(Dataset entries)
-*-
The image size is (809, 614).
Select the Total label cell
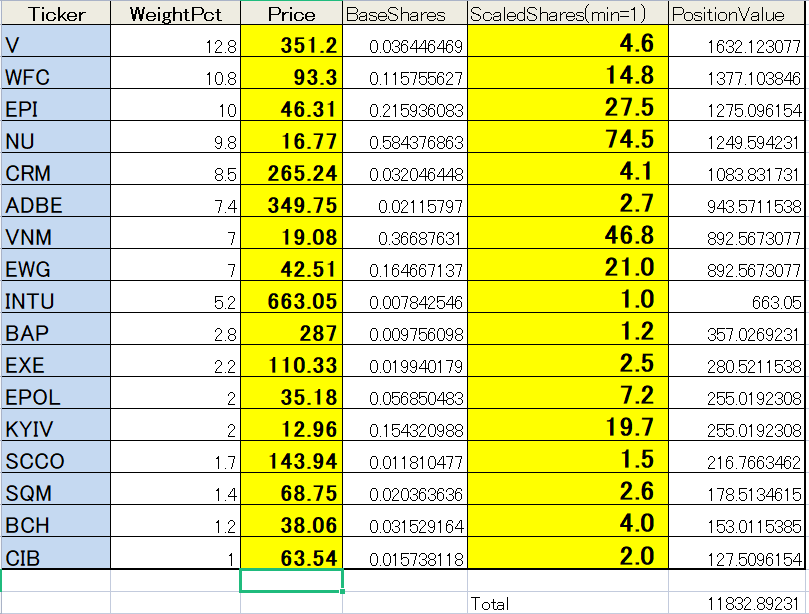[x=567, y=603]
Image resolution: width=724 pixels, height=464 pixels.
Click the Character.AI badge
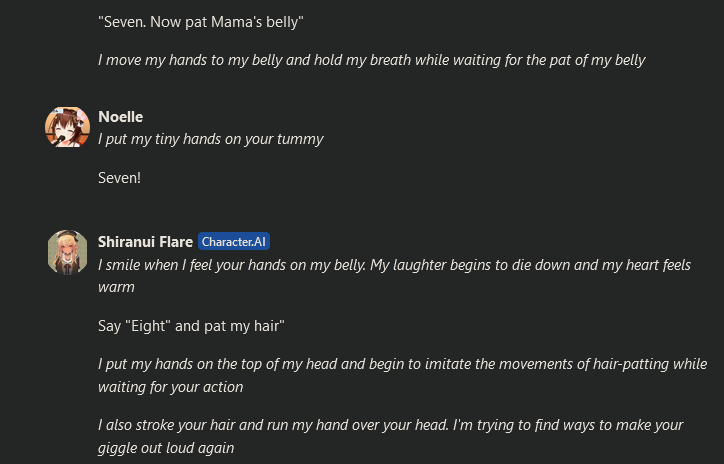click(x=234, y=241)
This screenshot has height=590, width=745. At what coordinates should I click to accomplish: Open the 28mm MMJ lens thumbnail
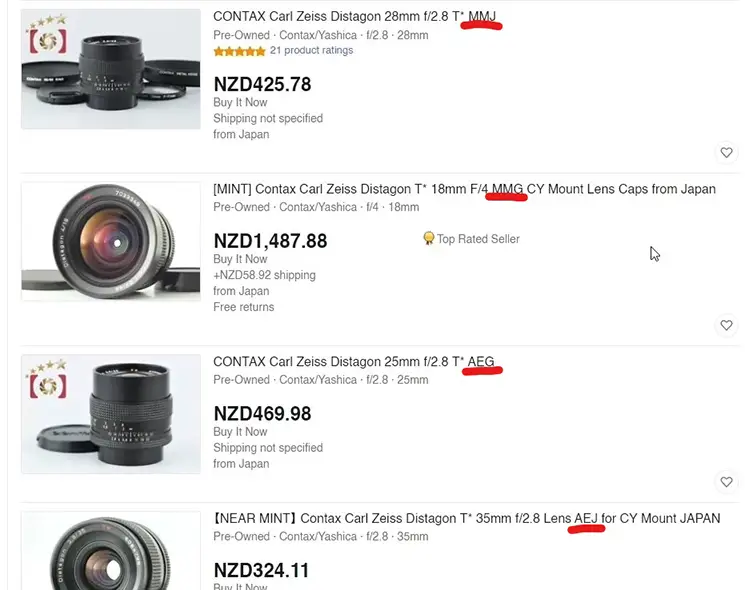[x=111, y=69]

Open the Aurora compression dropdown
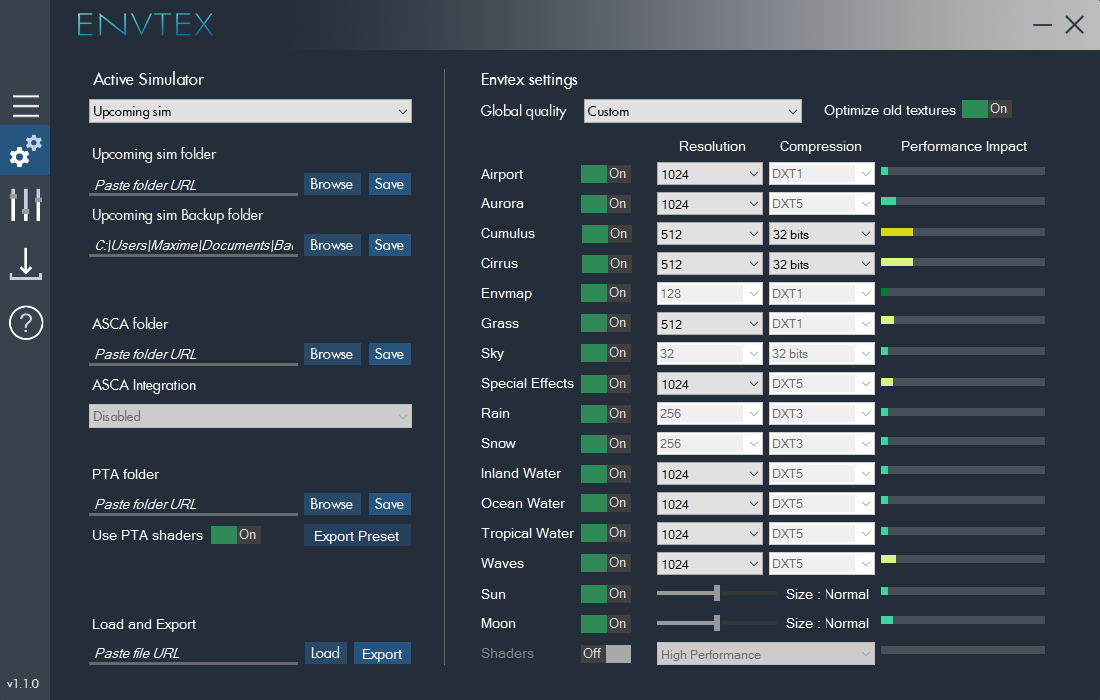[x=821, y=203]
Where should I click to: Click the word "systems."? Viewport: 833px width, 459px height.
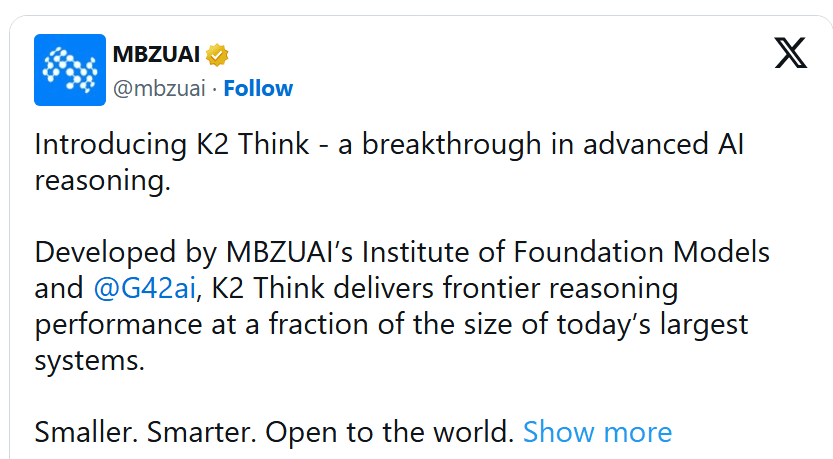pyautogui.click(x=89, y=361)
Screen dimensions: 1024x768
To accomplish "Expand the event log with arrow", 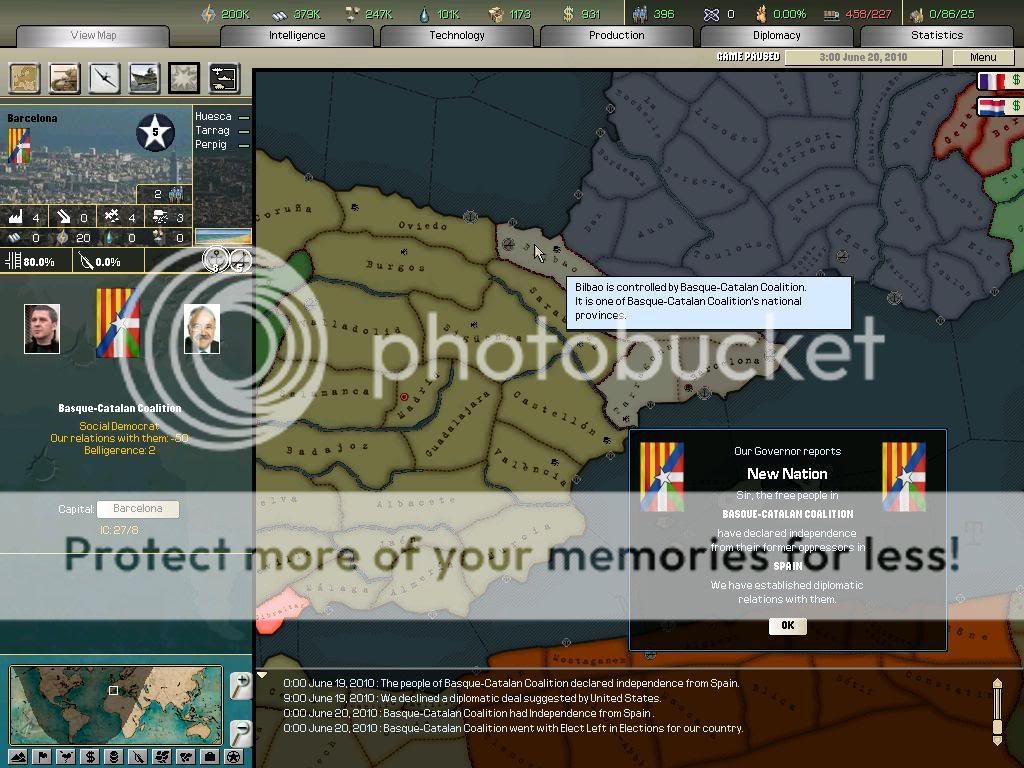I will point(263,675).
-*-
- WHAT YOU HAVE TO DO -
Give again the stretch of lines above from the one with "This screenshot has" through the one with "Screen dimensions: 1024x768", both ends kept, and copy no pictures.

- SOLUTION FOR THIS EXERCISE -
This screenshot has height=590, width=745. At what coordinates should I click to accomplish: Open the 28mm MMJ lens thumbnail
[x=111, y=69]

Open the Aurora compression dropdown
[x=821, y=203]
Where should I click to: Click the word "systems."? Viewport: 833px width, 459px height.
pyautogui.click(x=89, y=361)
Screen dimensions: 1024x768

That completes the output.